Publisher Alex Bowler and editor Ella Griffiths acquired world all-language rights from Bill Hamilton at A M Heath.
Shovlin is professor of Irish literature in English at the University of Liverpool and editor of The Letters of John McGahern, which Faber published in September.
For more than a decade he has been researching the author’s life via his archive at the National University of Ireland, in Galway, as well as in private papers and exclusive interviews with the late writer's widow Madeline McGahern, with whom Shovlin will work closely on this biography.

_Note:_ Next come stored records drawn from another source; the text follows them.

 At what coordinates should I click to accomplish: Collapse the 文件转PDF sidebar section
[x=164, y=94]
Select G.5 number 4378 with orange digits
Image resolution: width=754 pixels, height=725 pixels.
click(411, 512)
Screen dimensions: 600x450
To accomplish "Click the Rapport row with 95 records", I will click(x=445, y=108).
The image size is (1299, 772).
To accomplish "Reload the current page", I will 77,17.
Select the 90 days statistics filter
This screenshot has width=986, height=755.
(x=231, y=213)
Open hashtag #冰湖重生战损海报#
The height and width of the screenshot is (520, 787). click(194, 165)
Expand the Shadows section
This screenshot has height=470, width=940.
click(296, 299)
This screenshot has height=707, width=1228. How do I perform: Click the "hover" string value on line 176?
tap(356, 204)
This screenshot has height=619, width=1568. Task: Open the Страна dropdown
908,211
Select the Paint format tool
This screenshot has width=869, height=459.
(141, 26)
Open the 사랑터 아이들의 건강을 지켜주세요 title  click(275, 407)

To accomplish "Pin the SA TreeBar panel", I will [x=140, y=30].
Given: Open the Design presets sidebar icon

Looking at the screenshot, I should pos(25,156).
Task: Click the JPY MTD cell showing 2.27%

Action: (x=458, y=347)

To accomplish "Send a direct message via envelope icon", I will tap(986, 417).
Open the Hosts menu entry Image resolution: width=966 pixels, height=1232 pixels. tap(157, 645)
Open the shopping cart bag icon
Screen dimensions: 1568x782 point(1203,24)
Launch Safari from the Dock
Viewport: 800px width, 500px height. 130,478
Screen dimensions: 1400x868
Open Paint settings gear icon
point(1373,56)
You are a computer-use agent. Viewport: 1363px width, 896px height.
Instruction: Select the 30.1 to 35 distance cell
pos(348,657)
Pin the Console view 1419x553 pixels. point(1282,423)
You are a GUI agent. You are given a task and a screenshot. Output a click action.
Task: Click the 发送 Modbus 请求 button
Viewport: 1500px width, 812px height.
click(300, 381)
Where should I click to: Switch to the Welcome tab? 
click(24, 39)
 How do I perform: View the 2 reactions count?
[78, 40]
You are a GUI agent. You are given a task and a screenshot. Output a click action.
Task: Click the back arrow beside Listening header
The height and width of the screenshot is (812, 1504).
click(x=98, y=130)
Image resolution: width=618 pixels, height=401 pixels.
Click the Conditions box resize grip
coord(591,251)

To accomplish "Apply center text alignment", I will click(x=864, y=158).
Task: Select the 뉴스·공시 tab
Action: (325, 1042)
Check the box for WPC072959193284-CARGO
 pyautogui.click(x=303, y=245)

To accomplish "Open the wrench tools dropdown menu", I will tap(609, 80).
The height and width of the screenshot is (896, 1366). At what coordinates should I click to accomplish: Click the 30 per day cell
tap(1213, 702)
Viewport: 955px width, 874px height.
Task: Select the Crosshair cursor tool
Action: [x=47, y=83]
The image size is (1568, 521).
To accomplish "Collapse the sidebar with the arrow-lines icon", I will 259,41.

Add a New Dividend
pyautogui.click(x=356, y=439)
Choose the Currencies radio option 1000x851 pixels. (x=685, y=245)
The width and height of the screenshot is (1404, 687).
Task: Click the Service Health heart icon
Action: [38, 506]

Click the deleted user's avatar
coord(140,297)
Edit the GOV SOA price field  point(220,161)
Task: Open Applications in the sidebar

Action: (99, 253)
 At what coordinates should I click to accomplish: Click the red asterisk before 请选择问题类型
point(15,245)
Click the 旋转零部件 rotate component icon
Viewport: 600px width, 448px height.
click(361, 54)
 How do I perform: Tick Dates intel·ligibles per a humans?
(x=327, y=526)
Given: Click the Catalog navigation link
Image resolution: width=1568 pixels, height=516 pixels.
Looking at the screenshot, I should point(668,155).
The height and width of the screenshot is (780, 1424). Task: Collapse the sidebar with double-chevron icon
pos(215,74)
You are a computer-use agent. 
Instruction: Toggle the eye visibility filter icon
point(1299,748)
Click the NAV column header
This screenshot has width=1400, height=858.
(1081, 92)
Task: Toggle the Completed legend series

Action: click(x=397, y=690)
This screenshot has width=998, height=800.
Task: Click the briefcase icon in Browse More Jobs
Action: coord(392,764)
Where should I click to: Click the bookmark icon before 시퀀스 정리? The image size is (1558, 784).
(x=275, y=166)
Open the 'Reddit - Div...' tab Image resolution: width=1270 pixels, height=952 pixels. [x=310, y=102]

Born in 1934, McGahern was the eldest of seven children. Raised in the west of Ireland, the son of a Garda sergeant and a primary school teacher, McGahern’s father had served as an IRA volunteer in the Irish War of Independence. His mother died when McGrahern was nine. An outstanding student, McGahern trained, like his mother, to become a teacher but was dismissed when his second novel, The Dark, was banned by the Irish Censorship Board in 1965 for "obscene" content. An author of six novels and four story collections, McGahern was shortlisted for the 1990 Booker Prize for Amongst Women (Faber) and awarded the Irish PEN Award, the Prix Ecureuil de Littérature Etrangère and the Chevalier de l’Ordre des Arts et des Lettres.
Faber said of the book: "This will be the definitive biography of one of the 20th century’s most significant writers. As Frank says, a portrait of McGahern’s life is inextricably a history of modern Ireland, giving a unique insight into a society on the cusp of transformation. Yet this will also be an intimate portrait of an enigmatic artist, illuminating both the man himself and his soul-shattering novels as never before."